═══ INPUT ROWS
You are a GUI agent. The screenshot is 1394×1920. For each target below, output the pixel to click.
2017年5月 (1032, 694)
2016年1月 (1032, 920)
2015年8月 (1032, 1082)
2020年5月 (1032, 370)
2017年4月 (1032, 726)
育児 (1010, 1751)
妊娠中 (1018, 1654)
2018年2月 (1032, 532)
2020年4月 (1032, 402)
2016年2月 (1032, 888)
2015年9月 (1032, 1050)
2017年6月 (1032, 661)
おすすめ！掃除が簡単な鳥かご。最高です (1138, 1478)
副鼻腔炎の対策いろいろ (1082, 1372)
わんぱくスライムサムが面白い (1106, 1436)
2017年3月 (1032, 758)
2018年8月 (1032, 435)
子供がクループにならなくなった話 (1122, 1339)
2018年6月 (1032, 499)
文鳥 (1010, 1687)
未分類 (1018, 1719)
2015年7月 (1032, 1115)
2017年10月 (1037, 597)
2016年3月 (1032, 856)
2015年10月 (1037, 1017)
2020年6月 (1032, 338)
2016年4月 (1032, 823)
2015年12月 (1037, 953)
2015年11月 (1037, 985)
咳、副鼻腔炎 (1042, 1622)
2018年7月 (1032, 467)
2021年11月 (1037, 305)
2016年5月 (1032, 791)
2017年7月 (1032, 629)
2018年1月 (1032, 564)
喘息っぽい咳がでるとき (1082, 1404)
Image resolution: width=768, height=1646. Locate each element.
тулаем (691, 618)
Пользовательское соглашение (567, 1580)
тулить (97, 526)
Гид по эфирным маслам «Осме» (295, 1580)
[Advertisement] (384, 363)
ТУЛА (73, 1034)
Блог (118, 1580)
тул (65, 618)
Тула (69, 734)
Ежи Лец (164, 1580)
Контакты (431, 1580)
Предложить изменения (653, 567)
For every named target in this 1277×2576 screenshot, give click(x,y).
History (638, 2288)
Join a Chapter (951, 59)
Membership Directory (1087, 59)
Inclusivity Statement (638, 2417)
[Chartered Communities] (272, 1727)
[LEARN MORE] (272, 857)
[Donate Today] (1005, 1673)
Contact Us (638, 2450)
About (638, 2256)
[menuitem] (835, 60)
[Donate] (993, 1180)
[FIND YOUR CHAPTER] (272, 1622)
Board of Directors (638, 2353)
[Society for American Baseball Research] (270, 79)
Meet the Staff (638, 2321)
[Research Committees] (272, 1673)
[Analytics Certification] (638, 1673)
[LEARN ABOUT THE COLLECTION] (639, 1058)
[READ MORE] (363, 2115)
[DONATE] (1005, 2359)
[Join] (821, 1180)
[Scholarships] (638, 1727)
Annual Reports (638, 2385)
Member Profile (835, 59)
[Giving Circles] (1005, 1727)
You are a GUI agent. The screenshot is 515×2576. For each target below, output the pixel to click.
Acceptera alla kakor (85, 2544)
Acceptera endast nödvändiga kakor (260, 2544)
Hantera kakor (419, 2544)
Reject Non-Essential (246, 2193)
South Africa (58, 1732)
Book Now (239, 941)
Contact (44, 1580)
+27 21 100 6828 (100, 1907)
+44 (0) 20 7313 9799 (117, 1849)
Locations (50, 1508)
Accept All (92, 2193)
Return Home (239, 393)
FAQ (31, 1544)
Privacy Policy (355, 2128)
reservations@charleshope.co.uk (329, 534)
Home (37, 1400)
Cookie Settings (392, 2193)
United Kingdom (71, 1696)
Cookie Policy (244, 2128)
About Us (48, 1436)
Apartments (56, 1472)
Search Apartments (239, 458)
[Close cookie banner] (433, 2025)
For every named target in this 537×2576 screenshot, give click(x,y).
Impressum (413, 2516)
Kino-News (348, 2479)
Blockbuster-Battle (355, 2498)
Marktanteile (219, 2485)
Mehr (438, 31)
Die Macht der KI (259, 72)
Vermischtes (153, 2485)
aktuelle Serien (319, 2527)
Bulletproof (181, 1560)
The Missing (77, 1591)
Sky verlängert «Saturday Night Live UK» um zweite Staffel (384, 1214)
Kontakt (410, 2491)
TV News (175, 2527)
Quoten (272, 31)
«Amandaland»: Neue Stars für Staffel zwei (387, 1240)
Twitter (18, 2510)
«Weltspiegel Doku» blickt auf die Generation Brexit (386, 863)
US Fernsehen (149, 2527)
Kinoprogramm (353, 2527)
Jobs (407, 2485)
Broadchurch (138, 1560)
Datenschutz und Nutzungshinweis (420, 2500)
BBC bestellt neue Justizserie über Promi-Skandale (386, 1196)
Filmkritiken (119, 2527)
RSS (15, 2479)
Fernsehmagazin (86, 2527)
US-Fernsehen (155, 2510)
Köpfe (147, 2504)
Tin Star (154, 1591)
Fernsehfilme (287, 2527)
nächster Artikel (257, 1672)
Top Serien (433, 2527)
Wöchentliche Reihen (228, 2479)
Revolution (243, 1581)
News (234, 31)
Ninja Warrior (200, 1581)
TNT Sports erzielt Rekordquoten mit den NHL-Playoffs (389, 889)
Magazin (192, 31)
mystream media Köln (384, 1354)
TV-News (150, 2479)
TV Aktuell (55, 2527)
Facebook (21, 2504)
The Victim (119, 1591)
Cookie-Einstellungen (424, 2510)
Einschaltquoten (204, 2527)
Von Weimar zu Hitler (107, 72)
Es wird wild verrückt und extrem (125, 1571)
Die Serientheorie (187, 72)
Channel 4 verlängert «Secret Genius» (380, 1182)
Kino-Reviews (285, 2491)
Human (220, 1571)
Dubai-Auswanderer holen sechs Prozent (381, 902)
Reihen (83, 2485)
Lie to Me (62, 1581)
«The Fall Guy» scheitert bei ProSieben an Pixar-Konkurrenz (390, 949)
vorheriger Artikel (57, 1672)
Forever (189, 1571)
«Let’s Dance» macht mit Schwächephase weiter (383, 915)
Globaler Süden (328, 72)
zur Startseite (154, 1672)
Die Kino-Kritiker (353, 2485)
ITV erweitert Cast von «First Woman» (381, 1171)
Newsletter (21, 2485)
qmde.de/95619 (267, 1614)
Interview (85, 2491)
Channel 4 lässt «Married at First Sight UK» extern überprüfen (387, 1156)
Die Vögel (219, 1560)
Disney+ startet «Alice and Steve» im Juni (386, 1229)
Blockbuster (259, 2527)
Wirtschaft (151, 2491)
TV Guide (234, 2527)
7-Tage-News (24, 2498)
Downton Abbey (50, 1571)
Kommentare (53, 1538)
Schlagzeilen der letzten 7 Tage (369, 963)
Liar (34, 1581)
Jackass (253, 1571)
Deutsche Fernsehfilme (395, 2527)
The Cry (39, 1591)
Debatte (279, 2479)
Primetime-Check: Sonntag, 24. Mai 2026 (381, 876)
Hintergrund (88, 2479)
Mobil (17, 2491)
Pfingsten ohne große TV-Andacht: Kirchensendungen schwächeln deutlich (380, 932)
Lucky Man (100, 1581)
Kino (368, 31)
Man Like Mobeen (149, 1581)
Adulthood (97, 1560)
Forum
══════
**WRITTEN REQUEST:**
Reproduce all of the records above verbatim, line by line, without changing a single character.

**CORRECT RESPONSE:**
You are a GUI agent. The screenshot is 1394×1920. For each target below, output the pixel to click.
2017年5月 (1032, 694)
2016年1月 (1032, 920)
2015年8月 (1032, 1082)
2020年5月 (1032, 370)
2017年4月 (1032, 726)
育児 (1010, 1751)
妊娠中 (1018, 1654)
2018年2月 (1032, 532)
2020年4月 (1032, 402)
2016年2月 (1032, 888)
2015年9月 (1032, 1050)
2017年6月 (1032, 661)
おすすめ！掃除が簡単な鳥かご。最高です (1138, 1478)
副鼻腔炎の対策いろいろ (1082, 1372)
わんぱくスライムサムが面白い (1106, 1436)
2017年3月 (1032, 758)
2018年8月 (1032, 435)
子供がクループにならなくなった話 (1122, 1339)
2018年6月 (1032, 499)
文鳥 (1010, 1687)
未分類 (1018, 1719)
2015年7月 (1032, 1115)
2017年10月 (1037, 597)
2016年3月 (1032, 856)
2015年10月 (1037, 1017)
2020年6月 (1032, 338)
2016年4月 (1032, 823)
2015年12月 (1037, 953)
2015年11月 (1037, 985)
咳、副鼻腔炎 (1042, 1622)
2018年7月 (1032, 467)
2021年11月 (1037, 305)
2016年5月 (1032, 791)
2017年7月 (1032, 629)
2018年1月 (1032, 564)
喘息っぽい咳がでるとき (1082, 1404)
Image resolution: width=768, height=1646. Locate each element.
тулаем (691, 618)
Пользовательское соглашение (567, 1580)
тулить (97, 526)
Гид по эфирным маслам «Осме» (295, 1580)
[Advertisement] (384, 363)
ТУЛА (73, 1034)
Блог (118, 1580)
тул (65, 618)
Тула (69, 734)
Ежи Лец (164, 1580)
Контакты (431, 1580)
Предложить изменения (653, 567)
For every named target in this 1277×2576 screenshot, give click(x,y).
History (638, 2288)
Join a Chapter (951, 59)
Membership Directory (1087, 59)
Inclusivity Statement (638, 2417)
[Chartered Communities] (272, 1727)
[LEARN MORE] (272, 857)
[Donate Today] (1005, 1673)
Contact Us (638, 2450)
About (638, 2256)
[menuitem] (835, 60)
[Donate] (993, 1180)
[FIND YOUR CHAPTER] (272, 1622)
Board of Directors (638, 2353)
[Society for American Baseball Research] (270, 79)
Meet the Staff (638, 2321)
[Research Committees] (272, 1673)
[Analytics Certification] (638, 1673)
[LEARN ABOUT THE COLLECTION] (639, 1058)
[READ MORE] (363, 2115)
[DONATE] (1005, 2359)
[Join] (821, 1180)
[Scholarships] (638, 1727)
Annual Reports (638, 2385)
Member Profile (835, 59)
[Giving Circles] (1005, 1727)
You are a GUI agent. The screenshot is 515×2576. For each target below, output the pixel to click.
Acceptera alla kakor (85, 2544)
Acceptera endast nödvändiga kakor (260, 2544)
Hantera kakor (419, 2544)
Reject Non-Essential (246, 2193)
South Africa (58, 1732)
Book Now (239, 941)
Contact (44, 1580)
+27 21 100 6828 (100, 1907)
+44 (0) 20 7313 9799 (117, 1849)
Locations (50, 1508)
Accept All (92, 2193)
Return Home (239, 393)
FAQ (31, 1544)
Privacy Policy (355, 2128)
reservations@charleshope.co.uk (329, 534)
Home (37, 1400)
Cookie Settings (392, 2193)
United Kingdom (71, 1696)
Cookie Policy (244, 2128)
About Us (48, 1436)
Apartments (56, 1472)
Search Apartments (239, 458)
[Close cookie banner] (433, 2025)
For every named target in this 537×2576 screenshot, give click(x,y).
Impressum (413, 2516)
Kino-News (348, 2479)
Blockbuster-Battle (355, 2498)
Marktanteile (219, 2485)
Mehr (438, 31)
Die Macht der KI (259, 72)
Vermischtes (153, 2485)
aktuelle Serien (319, 2527)
Bulletproof (181, 1560)
The Missing (77, 1591)
Sky verlängert «Saturday Night Live UK» um zweite Staffel (384, 1214)
Kontakt (410, 2491)
TV News (175, 2527)
Quoten (272, 31)
«Amandaland»: Neue Stars für Staffel zwei (387, 1240)
Twitter (18, 2510)
«Weltspiegel Doku» blickt auf die Generation Brexit (386, 863)
US Fernsehen (149, 2527)
Kinoprogramm (353, 2527)
Jobs (407, 2485)
Broadchurch (138, 1560)
Datenschutz und Nutzungshinweis (420, 2500)
BBC bestellt neue Justizserie über Promi-Skandale (386, 1196)
Filmkritiken (119, 2527)
RSS (15, 2479)
Fernsehmagazin (86, 2527)
US-Fernsehen (155, 2510)
Köpfe (147, 2504)
Tin Star (154, 1591)
Fernsehfilme (287, 2527)
nächster Artikel (257, 1672)
Top Serien (433, 2527)
Wöchentliche Reihen (228, 2479)
Revolution (243, 1581)
News (234, 31)
Ninja Warrior (200, 1581)
TNT Sports erzielt Rekordquoten mit den NHL-Playoffs (389, 889)
Magazin (192, 31)
mystream media Köln (384, 1354)
TV-News (150, 2479)
TV Aktuell (55, 2527)
Facebook (21, 2504)
The Victim (119, 1591)
Cookie-Einstellungen (424, 2510)
Einschaltquoten (204, 2527)
Von Weimar zu Hitler (107, 72)
Es wird wild verrückt und extrem (125, 1571)
Die Serientheorie (187, 72)
Channel 4 verlängert «Secret Genius» (380, 1182)
Kino-Reviews (285, 2491)
Human (220, 1571)
Dubai-Auswanderer holen sechs Prozent (381, 902)
Reihen (83, 2485)
Lie to Me (62, 1581)
«The Fall Guy» scheitert bei ProSieben an Pixar-Konkurrenz (390, 949)
vorheriger Artikel (57, 1672)
Forever (189, 1571)
«Let’s Dance» macht mit Schwächephase weiter (383, 915)
Globaler Süden (328, 72)
zur Startseite (154, 1672)
Die Kino-Kritiker (353, 2485)
ITV erweitert Cast von «First Woman» (381, 1171)
Newsletter (21, 2485)
qmde.de/95619 (267, 1614)
Interview (85, 2491)
Channel 4 lässt «Married at First Sight UK» extern überprüfen (387, 1156)
Die Vögel (219, 1560)
Disney+ startet «Alice and Steve» im Juni (386, 1229)
Blockbuster (259, 2527)
Wirtschaft (151, 2491)
TV Guide (234, 2527)
7-Tage-News (24, 2498)
Downton Abbey (50, 1571)
Kommentare (53, 1538)
Schlagzeilen der letzten 7 Tage (369, 963)
Liar (34, 1581)
Jackass (253, 1571)
Deutsche Fernsehfilme (395, 2527)
The Cry (39, 1591)
Debatte (279, 2479)
Primetime-Check: Sonntag, 24. Mai 2026 (381, 876)
Hintergrund (88, 2479)
Mobil (17, 2491)
Pfingsten ohne große TV-Andacht: Kirchensendungen schwächeln deutlich (380, 932)
Lucky Man (100, 1581)
Kino (368, 31)
Man Like Mobeen (149, 1581)
Adulthood (97, 1560)
Forum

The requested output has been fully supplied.